▶ _Dataset_:
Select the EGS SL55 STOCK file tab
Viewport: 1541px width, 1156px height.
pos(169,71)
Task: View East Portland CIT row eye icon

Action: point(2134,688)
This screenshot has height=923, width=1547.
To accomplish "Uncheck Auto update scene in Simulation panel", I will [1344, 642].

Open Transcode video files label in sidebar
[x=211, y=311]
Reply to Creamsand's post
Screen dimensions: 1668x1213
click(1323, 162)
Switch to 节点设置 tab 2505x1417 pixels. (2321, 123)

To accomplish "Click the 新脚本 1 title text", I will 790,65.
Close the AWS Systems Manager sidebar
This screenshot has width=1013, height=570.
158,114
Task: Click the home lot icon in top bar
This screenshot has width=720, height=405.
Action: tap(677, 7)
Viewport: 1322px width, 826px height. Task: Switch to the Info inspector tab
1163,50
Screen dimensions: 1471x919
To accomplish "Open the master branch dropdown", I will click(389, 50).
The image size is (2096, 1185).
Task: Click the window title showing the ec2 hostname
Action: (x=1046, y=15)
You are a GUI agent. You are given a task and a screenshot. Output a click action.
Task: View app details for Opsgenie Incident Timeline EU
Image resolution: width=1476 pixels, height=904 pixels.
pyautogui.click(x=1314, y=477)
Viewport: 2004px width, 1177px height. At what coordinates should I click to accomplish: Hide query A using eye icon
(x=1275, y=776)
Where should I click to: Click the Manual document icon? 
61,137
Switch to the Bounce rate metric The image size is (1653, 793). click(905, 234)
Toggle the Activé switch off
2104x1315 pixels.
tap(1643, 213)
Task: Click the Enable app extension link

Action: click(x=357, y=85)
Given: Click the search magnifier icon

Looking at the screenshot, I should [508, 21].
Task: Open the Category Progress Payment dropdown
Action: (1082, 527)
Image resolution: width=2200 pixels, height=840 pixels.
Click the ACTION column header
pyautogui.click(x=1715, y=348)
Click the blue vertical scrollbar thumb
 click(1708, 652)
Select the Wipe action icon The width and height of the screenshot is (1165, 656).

▶ _Exercise goal_: Wherever a line in the data above contains the word "Select", copy that line.

▶ _Exercise answer_:
Select the EGS SL55 STOCK file tab
Select the Wipe action icon The width and height of the screenshot is (1165, 656).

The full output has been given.